--- START ---

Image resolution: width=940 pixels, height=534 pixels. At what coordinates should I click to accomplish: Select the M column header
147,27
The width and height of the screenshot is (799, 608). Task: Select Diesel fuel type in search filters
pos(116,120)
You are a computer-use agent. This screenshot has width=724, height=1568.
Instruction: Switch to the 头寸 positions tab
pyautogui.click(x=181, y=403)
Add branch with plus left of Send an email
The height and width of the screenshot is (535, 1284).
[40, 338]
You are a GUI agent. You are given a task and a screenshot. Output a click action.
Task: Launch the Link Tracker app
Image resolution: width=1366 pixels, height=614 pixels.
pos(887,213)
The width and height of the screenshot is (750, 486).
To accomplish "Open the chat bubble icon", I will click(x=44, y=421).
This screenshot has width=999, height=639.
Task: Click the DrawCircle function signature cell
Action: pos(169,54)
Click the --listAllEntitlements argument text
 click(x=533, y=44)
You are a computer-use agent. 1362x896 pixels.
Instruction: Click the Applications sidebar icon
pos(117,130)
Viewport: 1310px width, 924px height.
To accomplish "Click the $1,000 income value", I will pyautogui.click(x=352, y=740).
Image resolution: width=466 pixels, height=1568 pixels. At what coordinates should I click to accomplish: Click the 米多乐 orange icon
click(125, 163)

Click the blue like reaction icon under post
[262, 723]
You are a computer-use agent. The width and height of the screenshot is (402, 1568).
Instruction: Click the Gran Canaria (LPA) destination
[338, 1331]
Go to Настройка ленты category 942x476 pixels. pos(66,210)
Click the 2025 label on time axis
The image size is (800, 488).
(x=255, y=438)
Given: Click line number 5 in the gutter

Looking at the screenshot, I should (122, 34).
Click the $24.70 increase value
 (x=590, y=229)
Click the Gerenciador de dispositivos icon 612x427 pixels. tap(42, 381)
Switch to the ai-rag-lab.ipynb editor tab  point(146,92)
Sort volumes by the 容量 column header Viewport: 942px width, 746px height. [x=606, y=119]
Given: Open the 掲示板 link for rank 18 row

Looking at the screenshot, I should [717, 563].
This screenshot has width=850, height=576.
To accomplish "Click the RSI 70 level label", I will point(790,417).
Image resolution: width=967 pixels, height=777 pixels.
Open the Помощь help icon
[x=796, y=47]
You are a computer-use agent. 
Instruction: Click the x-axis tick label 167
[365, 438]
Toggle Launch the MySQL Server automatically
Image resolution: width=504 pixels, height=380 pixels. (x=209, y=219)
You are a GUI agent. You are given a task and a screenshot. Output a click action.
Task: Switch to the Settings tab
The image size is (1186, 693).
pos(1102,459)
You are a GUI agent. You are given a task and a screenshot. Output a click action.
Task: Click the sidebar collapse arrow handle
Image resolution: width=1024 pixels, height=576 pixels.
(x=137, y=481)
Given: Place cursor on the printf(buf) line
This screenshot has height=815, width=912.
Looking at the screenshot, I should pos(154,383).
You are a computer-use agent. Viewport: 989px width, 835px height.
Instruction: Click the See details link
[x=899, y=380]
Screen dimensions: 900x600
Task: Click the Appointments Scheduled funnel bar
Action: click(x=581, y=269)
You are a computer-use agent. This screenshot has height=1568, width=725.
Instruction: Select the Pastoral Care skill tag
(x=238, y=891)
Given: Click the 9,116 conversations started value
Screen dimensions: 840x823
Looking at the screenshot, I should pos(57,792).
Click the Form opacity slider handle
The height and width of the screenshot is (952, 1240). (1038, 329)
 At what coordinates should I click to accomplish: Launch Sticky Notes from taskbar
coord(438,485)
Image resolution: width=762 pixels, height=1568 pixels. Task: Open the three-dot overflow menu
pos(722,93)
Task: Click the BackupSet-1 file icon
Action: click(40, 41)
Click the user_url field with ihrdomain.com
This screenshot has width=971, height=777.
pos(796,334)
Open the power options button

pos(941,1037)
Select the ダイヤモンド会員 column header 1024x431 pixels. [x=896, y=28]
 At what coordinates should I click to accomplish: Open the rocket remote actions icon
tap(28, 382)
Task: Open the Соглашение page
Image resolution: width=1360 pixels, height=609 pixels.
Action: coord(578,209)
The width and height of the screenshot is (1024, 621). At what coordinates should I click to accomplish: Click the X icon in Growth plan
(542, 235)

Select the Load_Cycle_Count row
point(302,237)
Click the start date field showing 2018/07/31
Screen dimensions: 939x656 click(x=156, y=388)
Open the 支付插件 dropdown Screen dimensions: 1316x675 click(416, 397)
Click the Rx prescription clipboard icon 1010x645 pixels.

--- END ---

▶ **PROBLEM DETAILS**
What lines in the data include the string "Viewport"? Copy each one.

▶ **REPLY TO THE EXERCISE**
Viewport: 1310px width, 924px height.
Sort volumes by the 容量 column header Viewport: 942px width, 746px height. [x=606, y=119]
You are a computer-use agent. Viewport: 989px width, 835px height.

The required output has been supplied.